PHP seeks to impact famine in conflict zones

Twenty Million on Brink of Famine

By Eileen Schuhmann | Presbyterian Hunger Program

School children in Juba, South Sudan plan out a school garden. Photo courtesy of International Institute of Rural Reconstruction.

We tend to associate famine with weather-related food supply issues. However, conflict is the primary driver of “persistent severe hunger” (IFPRI).

On May 24, 2018, the UN Security Council recognized for the first time that armed conflict and violence are closely linked to food insecurity – a risk currently threatening millions of people. Sixty percent of the 815 million people worldwide impacted by chronic hunger live in conflict zones (WFP).

Conflict often disrupts agricultural production, displaces people from their land and livelihoods, restricts the movement of goods, and impedes humanitarian relief efforts. Famine tends to be a byproduct of war, but sometimes is a deliberate strategy of war.

Currently, more than 20 million people in Nigeria, Somalia, South Sudan and Yemen are experiencing severe food insecurity and on the brink of famine due primarily to conflict (OCHA).
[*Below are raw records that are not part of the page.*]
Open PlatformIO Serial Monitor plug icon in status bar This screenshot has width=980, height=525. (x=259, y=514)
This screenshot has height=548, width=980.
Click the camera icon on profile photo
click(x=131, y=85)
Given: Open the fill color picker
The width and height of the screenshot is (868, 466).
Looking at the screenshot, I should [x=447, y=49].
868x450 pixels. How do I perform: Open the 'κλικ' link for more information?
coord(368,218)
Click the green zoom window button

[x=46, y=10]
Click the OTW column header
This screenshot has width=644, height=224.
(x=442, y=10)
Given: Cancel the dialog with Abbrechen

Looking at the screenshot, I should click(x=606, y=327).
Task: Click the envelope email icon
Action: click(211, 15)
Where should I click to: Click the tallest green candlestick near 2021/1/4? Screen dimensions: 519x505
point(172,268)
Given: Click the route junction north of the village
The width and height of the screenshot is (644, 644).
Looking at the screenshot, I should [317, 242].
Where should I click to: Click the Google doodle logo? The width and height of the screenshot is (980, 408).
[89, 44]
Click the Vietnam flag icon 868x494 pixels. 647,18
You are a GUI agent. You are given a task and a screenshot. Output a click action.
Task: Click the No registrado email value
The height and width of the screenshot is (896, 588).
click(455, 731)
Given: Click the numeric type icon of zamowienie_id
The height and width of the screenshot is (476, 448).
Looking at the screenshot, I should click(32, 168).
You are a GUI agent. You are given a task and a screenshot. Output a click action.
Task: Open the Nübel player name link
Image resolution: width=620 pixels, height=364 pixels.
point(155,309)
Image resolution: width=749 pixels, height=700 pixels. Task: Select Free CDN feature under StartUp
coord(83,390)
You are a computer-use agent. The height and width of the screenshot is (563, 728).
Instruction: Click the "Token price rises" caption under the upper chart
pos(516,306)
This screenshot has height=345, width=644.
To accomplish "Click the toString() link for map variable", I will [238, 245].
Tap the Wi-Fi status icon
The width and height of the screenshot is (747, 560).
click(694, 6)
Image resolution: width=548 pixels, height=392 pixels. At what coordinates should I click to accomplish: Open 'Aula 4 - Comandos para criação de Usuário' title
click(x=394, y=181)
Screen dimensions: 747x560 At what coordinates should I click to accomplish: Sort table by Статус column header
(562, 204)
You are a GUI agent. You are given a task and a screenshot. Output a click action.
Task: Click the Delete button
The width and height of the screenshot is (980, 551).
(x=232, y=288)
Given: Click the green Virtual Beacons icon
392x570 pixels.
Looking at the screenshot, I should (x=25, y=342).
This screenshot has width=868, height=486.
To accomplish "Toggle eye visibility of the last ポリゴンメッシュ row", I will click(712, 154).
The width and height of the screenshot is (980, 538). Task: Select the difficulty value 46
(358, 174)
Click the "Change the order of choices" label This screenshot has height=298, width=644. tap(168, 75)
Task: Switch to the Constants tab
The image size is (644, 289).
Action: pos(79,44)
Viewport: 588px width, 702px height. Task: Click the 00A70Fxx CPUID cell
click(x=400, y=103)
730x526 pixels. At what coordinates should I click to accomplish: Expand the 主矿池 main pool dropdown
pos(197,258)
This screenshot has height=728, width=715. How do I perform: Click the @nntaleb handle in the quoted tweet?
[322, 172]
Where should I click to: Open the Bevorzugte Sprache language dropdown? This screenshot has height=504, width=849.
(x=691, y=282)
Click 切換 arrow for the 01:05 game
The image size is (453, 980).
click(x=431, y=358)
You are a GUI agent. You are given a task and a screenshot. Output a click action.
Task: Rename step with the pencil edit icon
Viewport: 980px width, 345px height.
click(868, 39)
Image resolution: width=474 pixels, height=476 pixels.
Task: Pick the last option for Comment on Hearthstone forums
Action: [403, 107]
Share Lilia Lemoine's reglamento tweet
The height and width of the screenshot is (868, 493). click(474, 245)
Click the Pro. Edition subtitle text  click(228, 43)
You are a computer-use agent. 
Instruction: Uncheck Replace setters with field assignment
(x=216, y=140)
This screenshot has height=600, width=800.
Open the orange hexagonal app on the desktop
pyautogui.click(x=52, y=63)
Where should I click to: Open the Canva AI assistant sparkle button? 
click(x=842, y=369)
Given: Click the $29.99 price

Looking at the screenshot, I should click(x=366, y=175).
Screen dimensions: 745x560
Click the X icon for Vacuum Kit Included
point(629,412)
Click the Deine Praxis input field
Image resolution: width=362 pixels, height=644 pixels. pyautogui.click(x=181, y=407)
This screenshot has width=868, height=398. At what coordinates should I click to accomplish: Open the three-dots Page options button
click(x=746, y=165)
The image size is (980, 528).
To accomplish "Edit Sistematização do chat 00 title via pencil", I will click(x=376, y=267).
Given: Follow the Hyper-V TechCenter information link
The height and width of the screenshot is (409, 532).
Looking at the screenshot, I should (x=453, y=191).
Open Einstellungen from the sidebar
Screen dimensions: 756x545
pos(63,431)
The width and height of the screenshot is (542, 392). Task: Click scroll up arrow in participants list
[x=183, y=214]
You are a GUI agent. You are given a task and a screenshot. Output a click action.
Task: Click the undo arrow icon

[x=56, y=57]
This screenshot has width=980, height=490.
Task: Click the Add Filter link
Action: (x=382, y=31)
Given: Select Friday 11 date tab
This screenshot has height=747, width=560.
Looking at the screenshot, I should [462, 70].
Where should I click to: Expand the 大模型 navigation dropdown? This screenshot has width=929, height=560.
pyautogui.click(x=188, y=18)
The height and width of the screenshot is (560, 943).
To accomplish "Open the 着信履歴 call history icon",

Boko-Haram related violence in northeastern Nigeria has displaced 1.7 million people and undermined food security there. The Nigerian government initiated military restrictions on freedom of movement to cut non-state armed groups off from food and goods, leading to further dependence of many civilians on humanitarian assistance.

More than 3.1 million Somalis need urgent food assistance due to an ongoing war with al-Shabab militants and years of drought. Pastoralists have lost 65% of their animals.

In 2017, famine was declared in parts of Unity State in the northern-central part of South Sudan. Four years of civil war has left 6 million people in a situation of severe food insecurity. Extreme food prices have worsened food accessibility and devastated the economy.

Civil war has turned Yemen into the world’s largest food emergency, with close to 18 million people in need of food assistance. Water sources, farms and trading routes have been destroyed in the conflict.

These conflicts have in many instances spilled over into neighboring countries. The conflict in Nigeria crossed into the extreme north of Cameroon, placing pressure on community grain banks installed there by the Joining Hands network RELUFA. In 2016, the Presbyterian Hunger Program was able to provide RELUFA with a grant to expand its community grain bank program in the region by constructing two grain storage facilities and allocating 250 bags of maize grains.

The Presbyterian Hunger Program, out of a deep desire to partner in ending global famine, has strategically reached out to organizations doing food security work in these four countries to request the submission of proposals for consideration by our Advisory Committee for One Great Hour of Sharing funding this Fall.